### Problem Statement

To predict the total data consumption of organization with following usage types

Date: Specific date

Day of Week: Starting from Monday to Sunday

Weekend: Whether the particular day is weekend or not.
    1 - weekend.
    0 - not a weekend

Holiday: All holidays including weekend. 1 - holiday. 0 - not ah holiday

Internal Events: Any internal events in the organization on that day. 1 - event. 0 - not an event. if event many employees may attend the event.

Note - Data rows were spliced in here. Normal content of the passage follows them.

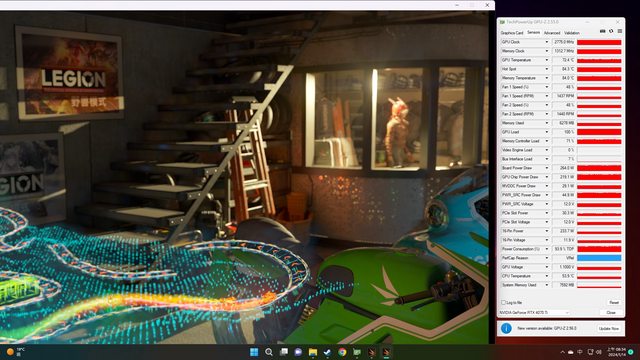Viewport: 640px width, 360px height.
Task: Open the Validation tab
Action: tap(572, 33)
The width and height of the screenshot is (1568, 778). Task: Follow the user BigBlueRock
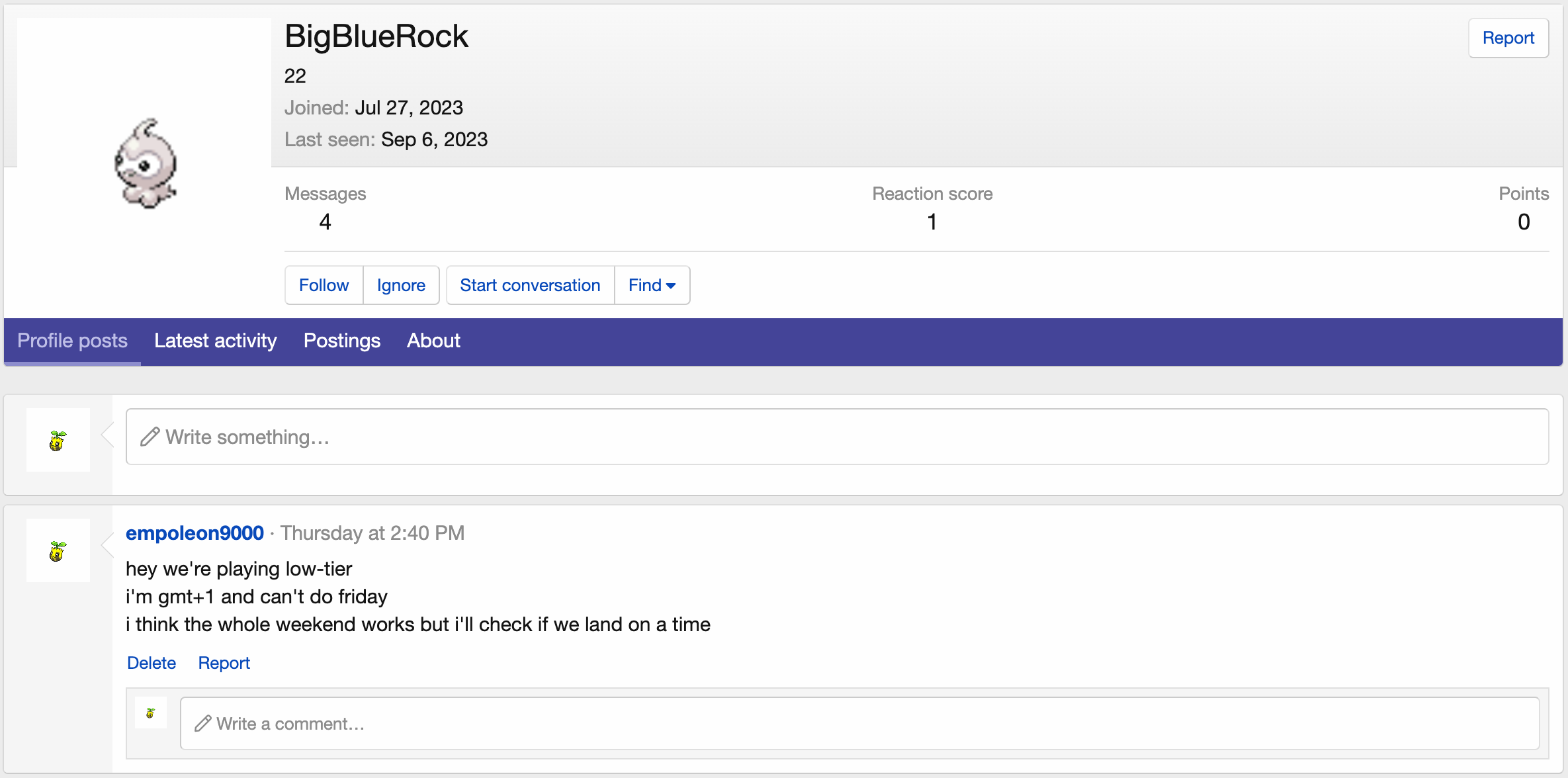(324, 285)
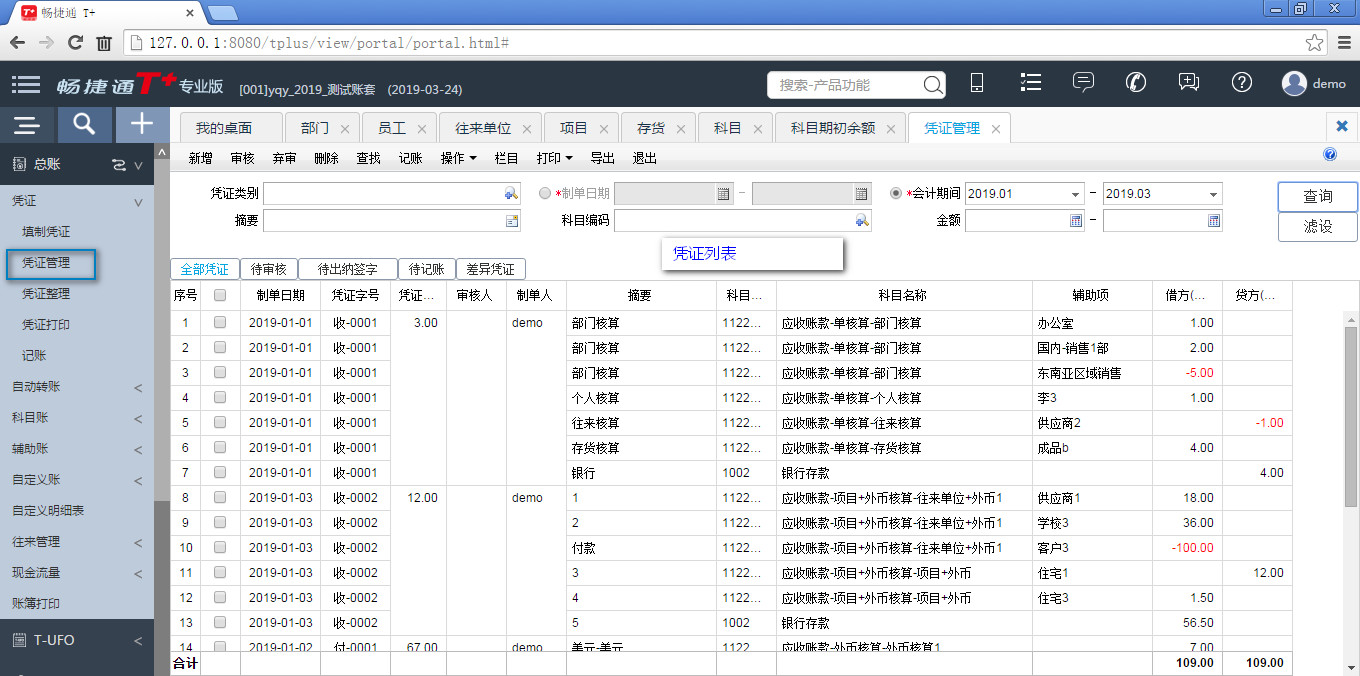
Task: Tick checkbox for row 1 voucher
Action: pos(220,323)
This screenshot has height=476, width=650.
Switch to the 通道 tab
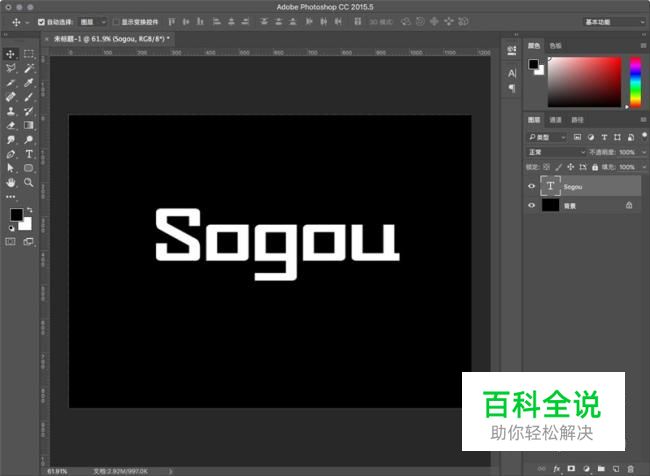[555, 119]
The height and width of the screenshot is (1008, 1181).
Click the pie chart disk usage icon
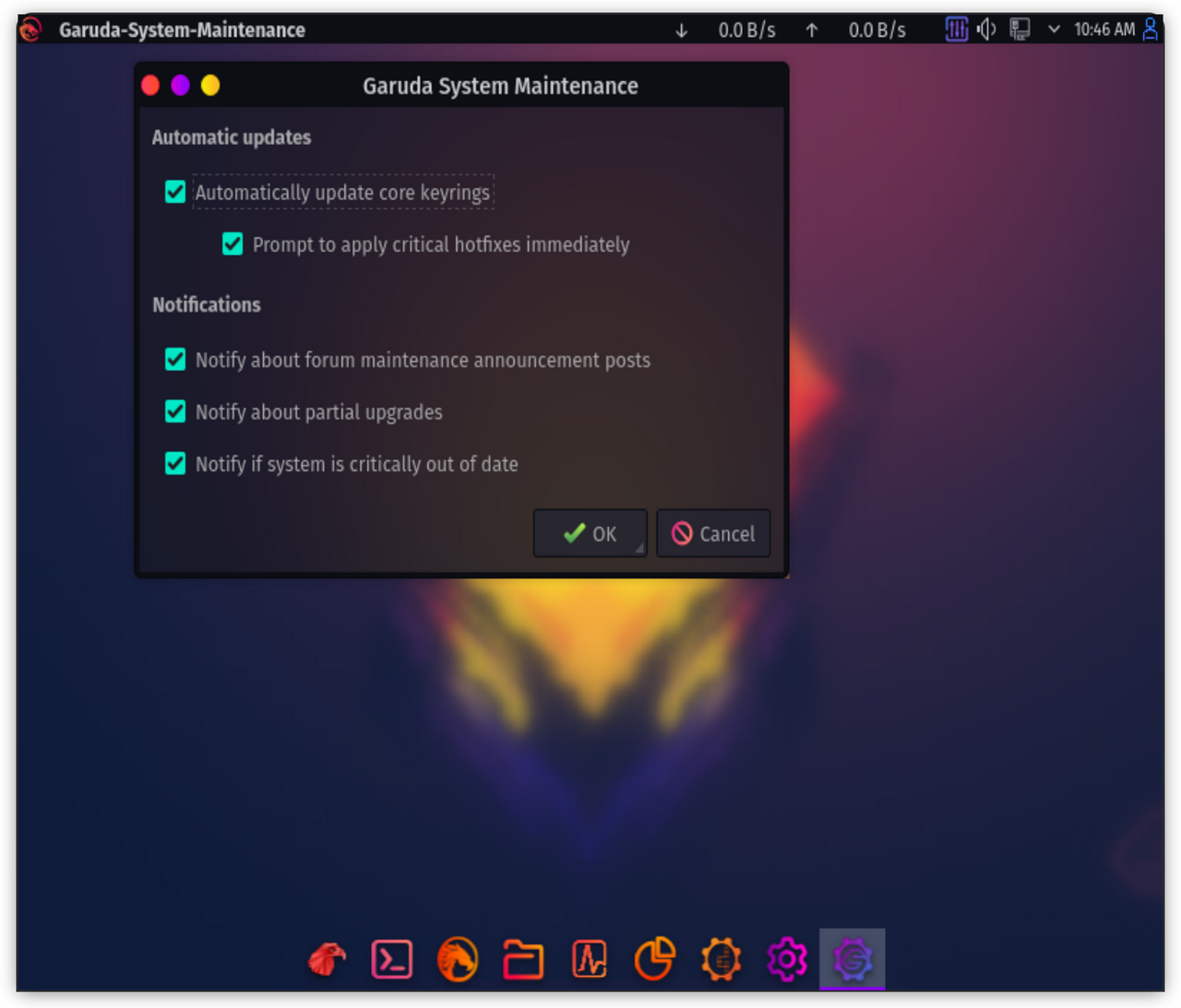click(x=655, y=959)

Offline Job Count: Number of servers or cron job running in offline.

Network Down: Number of network interruptions on that day.

Employees Count: Number of employees count who has come to office

Social Media Count: Number of employees count who are having access to use social media pages, youtube, etc..

Guest Count: Number of guest who has come to office. Guest may be clients, interview candidates etc..

Mobile Usage Count: Number of employees who are having access to use office network in their personal phones/tablets.

Total Swipe Hours: Total swipe hours of employees and guest.

total_usage: Target(To be predicted). Total data consumption on that day.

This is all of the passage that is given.